I know that If $f(x)\geq g(x)\geq 0 \forall x$ on the interval $[a,\infty)$ then, if $f(x)$ is convergent,$g(x)$ also must converge.
In doing a exercise, I have come across a problem where the use of this theorem indicates that an improper integral is convergent, but the solutions indicate otherwise.
The question at hand is determining the convergence of the following integral: $$\int_2^\infty \frac{\sqrt{x^{10} -2}}{x^7}$$
To find a function which is greater than the function, in fulfillment of the theorem's requirements, I came up with: $$\frac{\sqrt{x^{10}}}{x^7}=\frac{x^5}{x^7}=x^{-2}$$
Since we know that $\frac{1}{x^2}$ converges on the infinite interval, and that it is always greater than the original integrand, it can be concluded that the improper integral is convergent.

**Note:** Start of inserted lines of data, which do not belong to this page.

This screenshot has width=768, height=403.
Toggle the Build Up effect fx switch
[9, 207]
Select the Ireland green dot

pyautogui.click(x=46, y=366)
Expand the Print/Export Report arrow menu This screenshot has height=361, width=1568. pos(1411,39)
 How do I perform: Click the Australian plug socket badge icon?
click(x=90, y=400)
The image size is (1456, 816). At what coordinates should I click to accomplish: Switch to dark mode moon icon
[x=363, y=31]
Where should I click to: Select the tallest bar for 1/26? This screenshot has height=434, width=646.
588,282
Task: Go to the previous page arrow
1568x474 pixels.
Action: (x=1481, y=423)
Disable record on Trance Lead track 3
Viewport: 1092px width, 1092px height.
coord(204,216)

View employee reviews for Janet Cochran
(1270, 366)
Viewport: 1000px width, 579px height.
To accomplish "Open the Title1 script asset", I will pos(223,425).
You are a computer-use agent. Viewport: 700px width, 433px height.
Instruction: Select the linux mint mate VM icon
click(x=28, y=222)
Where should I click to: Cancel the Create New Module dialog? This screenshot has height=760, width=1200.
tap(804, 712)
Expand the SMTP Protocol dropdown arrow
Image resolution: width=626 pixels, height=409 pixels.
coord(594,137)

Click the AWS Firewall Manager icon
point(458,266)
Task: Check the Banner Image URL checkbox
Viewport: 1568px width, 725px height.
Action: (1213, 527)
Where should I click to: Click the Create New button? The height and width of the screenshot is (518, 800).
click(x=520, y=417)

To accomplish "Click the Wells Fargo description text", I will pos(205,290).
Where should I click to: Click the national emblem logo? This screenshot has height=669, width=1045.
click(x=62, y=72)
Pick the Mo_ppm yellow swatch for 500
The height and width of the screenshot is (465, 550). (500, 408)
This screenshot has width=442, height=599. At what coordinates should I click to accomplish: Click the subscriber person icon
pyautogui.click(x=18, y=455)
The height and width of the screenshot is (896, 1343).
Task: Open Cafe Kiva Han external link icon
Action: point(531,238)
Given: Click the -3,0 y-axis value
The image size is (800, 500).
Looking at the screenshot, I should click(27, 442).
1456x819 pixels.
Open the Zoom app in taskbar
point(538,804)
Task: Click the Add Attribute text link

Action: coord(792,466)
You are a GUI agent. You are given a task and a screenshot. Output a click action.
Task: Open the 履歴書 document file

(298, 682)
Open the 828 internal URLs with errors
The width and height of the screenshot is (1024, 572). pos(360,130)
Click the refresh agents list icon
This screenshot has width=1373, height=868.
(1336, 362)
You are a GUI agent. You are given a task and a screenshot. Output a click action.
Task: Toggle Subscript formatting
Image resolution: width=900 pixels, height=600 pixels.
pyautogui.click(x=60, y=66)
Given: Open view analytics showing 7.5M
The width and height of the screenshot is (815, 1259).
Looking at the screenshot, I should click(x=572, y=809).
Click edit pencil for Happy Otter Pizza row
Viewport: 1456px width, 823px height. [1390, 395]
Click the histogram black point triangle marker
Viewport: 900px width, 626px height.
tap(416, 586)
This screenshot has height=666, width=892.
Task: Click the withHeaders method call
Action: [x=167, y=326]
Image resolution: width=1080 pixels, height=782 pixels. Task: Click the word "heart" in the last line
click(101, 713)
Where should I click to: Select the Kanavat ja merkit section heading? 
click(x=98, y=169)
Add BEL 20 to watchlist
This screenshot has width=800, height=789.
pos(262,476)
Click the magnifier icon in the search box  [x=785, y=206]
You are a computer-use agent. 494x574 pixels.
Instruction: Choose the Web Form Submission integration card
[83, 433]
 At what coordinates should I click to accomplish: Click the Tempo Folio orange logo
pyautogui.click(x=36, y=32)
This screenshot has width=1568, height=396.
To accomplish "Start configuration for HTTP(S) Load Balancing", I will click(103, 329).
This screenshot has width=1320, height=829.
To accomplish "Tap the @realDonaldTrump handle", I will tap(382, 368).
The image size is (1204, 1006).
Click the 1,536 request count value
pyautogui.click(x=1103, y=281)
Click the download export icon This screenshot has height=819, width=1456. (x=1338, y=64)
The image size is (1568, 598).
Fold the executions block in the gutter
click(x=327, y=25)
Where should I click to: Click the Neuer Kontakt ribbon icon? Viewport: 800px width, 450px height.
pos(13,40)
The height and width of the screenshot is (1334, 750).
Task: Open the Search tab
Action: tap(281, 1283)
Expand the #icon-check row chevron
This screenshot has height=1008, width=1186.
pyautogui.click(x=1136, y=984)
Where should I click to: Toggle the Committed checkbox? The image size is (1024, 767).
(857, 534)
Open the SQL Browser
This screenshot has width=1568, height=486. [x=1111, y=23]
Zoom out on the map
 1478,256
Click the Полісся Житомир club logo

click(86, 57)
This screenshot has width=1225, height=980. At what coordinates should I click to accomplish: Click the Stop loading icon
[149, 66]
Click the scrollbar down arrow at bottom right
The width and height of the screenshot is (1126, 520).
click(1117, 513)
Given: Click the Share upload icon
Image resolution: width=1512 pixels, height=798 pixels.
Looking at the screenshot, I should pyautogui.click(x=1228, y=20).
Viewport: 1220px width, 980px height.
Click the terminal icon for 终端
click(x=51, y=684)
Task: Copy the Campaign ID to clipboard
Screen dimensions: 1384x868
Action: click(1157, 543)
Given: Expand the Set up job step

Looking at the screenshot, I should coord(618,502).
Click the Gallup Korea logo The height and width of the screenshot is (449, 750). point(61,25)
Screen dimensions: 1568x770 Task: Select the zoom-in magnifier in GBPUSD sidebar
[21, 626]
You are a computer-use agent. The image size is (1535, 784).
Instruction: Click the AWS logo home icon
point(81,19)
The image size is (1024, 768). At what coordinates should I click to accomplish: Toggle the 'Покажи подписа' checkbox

However, this is not the correct answer, apparently the integral diverges. So, I am left wondering why this could be. The only idea that I have come up with are the following:
- The fact that both $x^{10}-2$ and $x^{10}$ both grow as $O(x^{10})$, thus making some math I don't know kick in that would render them 'equal' on an infinite integral.
Any help with this would be greatly appreciated.